Bon à savoir : si le risque est avéré mais que le responsable de traitement n’est pas en mesure de le quantifier précisément avant l’expiration du délai de 72 heures, il est tout de même recommandé d’effectuer une première notification auprès de la CNIL avant l’expiration du délai, quitte à revenir plus tard sur cette notification si le risque est corrigé entre temps. Mais à l’inverse, attendre trop longtemps et laisser passer ce délai de 72 heures alors qu’un risque est avéré, sera difficile à justifier auprès de la CNIL.
La notification auprès de la CNIL s’effectue auprès d’un téléservice dédié et sécurisé et s’accompagne d’un certain nombre de mentions, notamment :
- la nature de la violation ;
- les caractéristiques et le nombre approximatif de personnes concernées ;
- les caractéristiques et le nombre approximatif de fichiers et de données concernées ;
- les éventuelles conséquences de la violation ;
- les coordonnées de la personne à contacter au nom de l’entreprise et du responsable de traitement (par exemple le DPO) ;
- les mesures et actions prises pour corriger cette faille et à minima en limiter les conséquences.
Il est donc nécessaire pour le responsable de traitement d’avoir mis en place en amont les bonnes règles internes et accords permettant de collecter de telles informations, notamment si elles sont en possession de prestataires sous-traitants traitant les données pour son compte.

=-=-=

§ **LISTE DES CONSIGNES**:
1. Recopiez le passage du texte sur la notification à la CNIL en commençant par « La notification auprès » et en continuant jusqu'à « pour son compte. ».
2. Répondez à ces questions d'après le texte sur la notification à la CNIL :
(a) Avant l'expiration de quel délai est-il recommandé d'effectuer une première notification ?
(b) Par quel moyen la notification auprès de la CNIL s'effectue-t-elle ?
(c) Quel exemple de personne à contacter au nom de l'entreprise est donné ?

§ **DONNÉES D'ENTRÉE**:

=-=-=

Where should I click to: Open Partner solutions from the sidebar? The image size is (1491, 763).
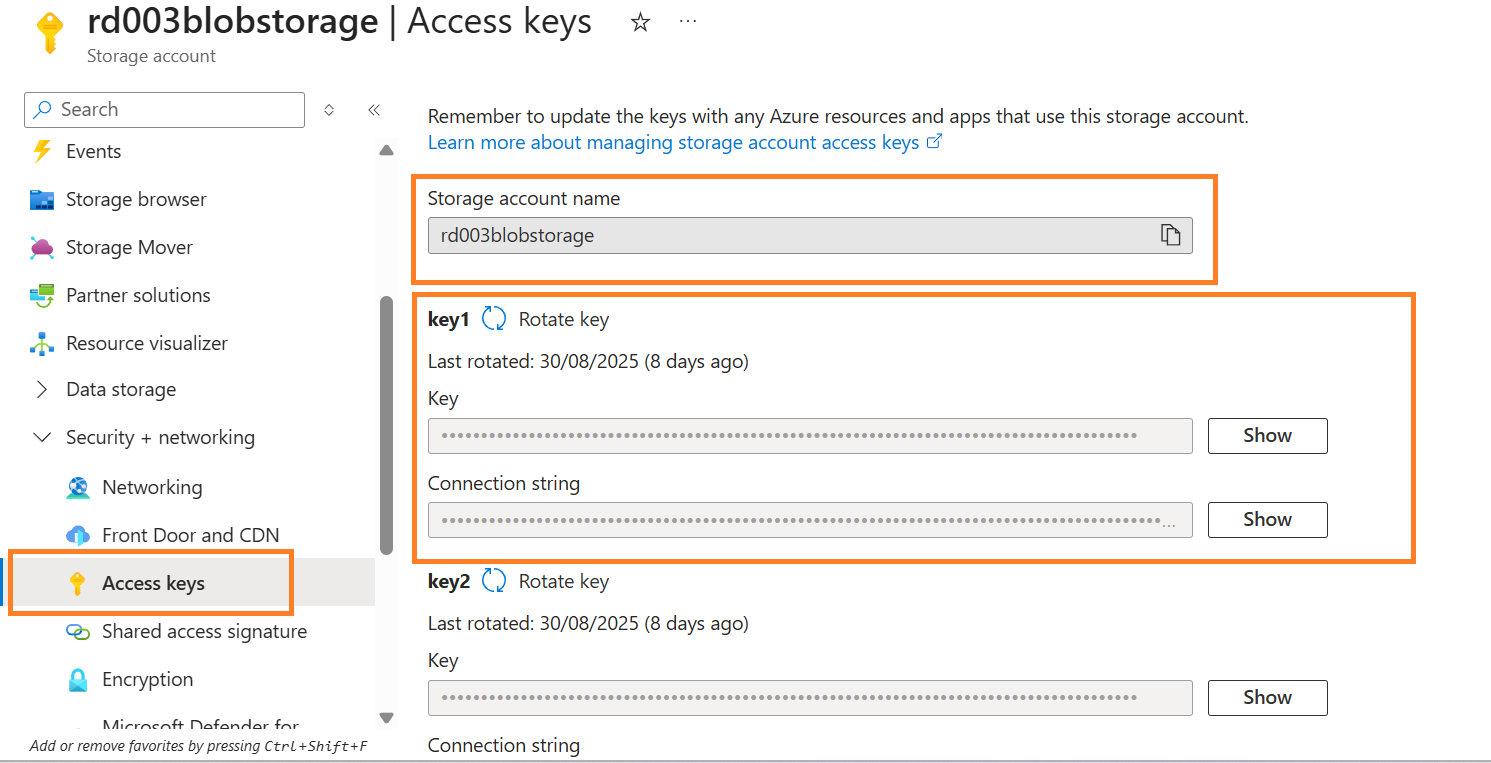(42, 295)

=-=-=

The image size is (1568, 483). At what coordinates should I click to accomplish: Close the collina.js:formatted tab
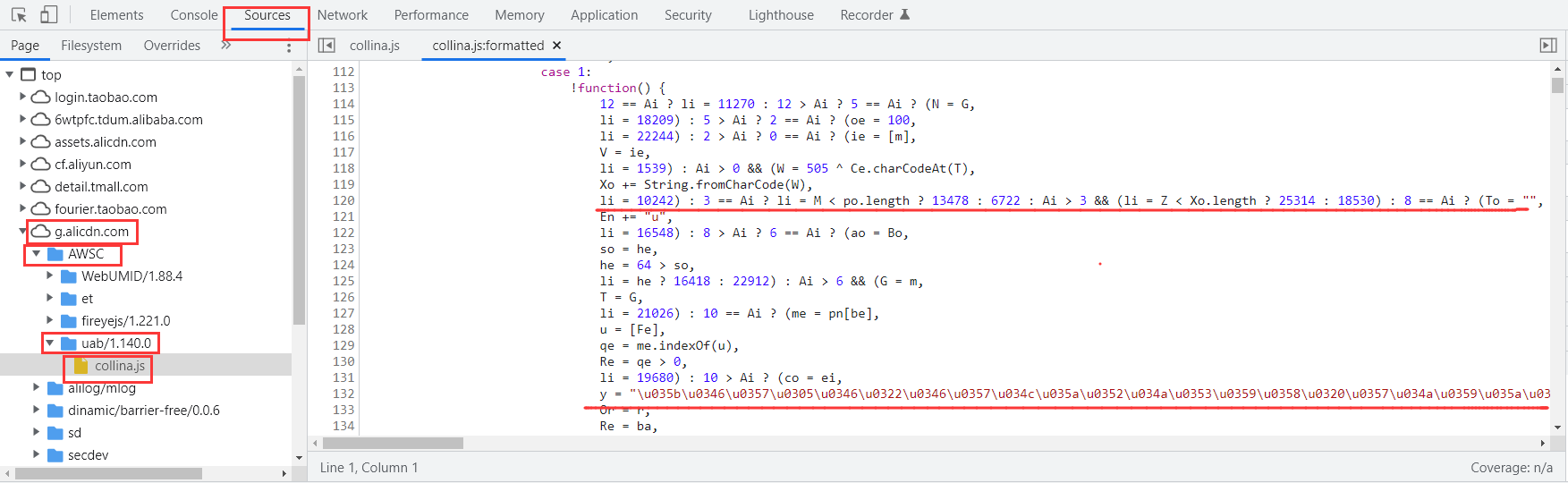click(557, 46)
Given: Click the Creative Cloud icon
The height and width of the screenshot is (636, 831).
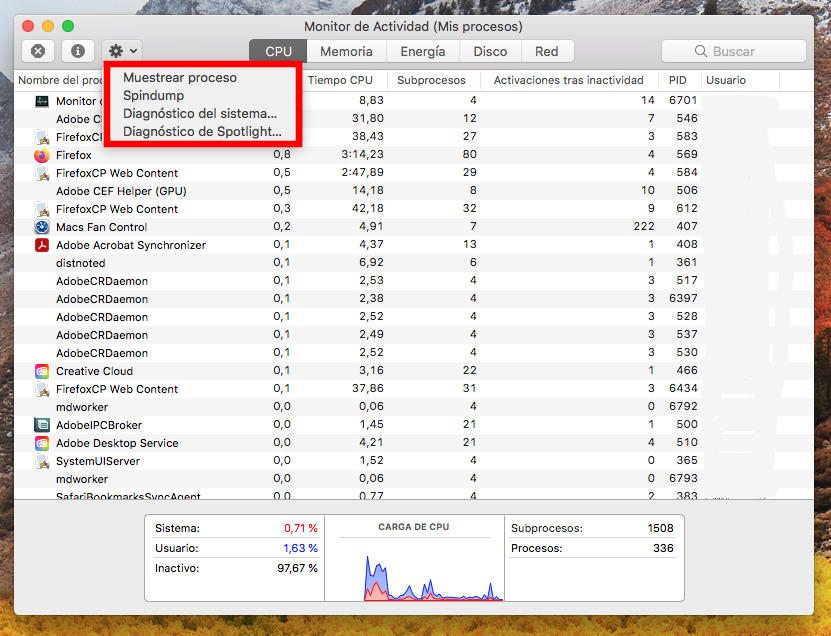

=-=-=

§ **RÉPONSES PAR CONSIGNE**:
1.
La notification auprès de la CNIL s’effectue auprès d’un téléservice dédié et sécurisé et s’accompagne d’un certain nombre de mentions, notamment :
- la nature de la violation ;
- les caractéristiques et le nombre approximatif de personnes concernées ;
- les caractéristiques et le nombre approximatif de fichiers et de données concernées ;
- les éventuelles conséquences de la violation ;
- les coordonnées de la personne à contacter au nom de l’entreprise et du responsable de traitement (par exemple le DPO) ;
- les mesures et actions prises pour corriger cette faille et à minima en limiter les conséquences.
Il est donc nécessaire pour le responsable de traitement d’avoir mis en place en amont les bonnes règles internes et accords permettant de collecter de telles informations, notamment si elles sont en possession de prestataires sous-traitants traitant les données pour son compte.

2.
(a) Le délai de 72 heures.
(b) Par un téléservice dédié et sécurisé.
(c) Le DPO.